= Yurij Yakovlevitch Glazov =

Russian-Canadian Indologist (1929–1998)

Yurij Yakovlevitch Glazov (1929–1998), sometimes cited as J. J. Glazov, was a Russian-Canadian Indologist known for his studies in Tamil and Malayalam languages and classical literature.

==Biography==
He received his doctorate degree in 1962 for his studies on the classical Tamil language with a focus on Tirukkural. He worked at Moscow State University, and published many articles on Tamil and Malayalam literature. He collaborated with other Indologists such as M. Andronov, S. Rudin, Kamil Zvelebil, Chandra Shekhar and A Krishnamurti. He is credited with the first translations of the Tamil texts Tirukkural and the Cilappatikaram into the Russian language.
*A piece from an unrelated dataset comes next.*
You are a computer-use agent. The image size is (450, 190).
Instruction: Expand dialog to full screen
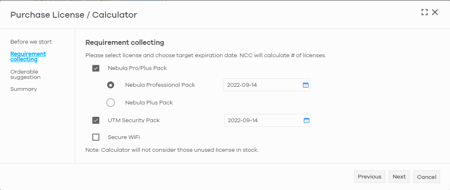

In a review of linguistic studies on Tamil literature, the Czech scholar of Tamil literature Kamil Zvelebil wrote, Glazov published a "number of very important papers where he treated systematically and in detail the morphophonology and morphology of classical literary Tamil; all his papers are characterized by meticulous attention to details and sound methodological approach".

As a Soviet dissident facing constant harassment by the KGB by 1972, he moved to Halifax, Nova Scotia in 1975, where he became Professor in the Department of Russian Studies at Dalhousie University until 1995. Dalhousie University has since 2006 presented an annual Yuri Glazov Memorial Award in his honour.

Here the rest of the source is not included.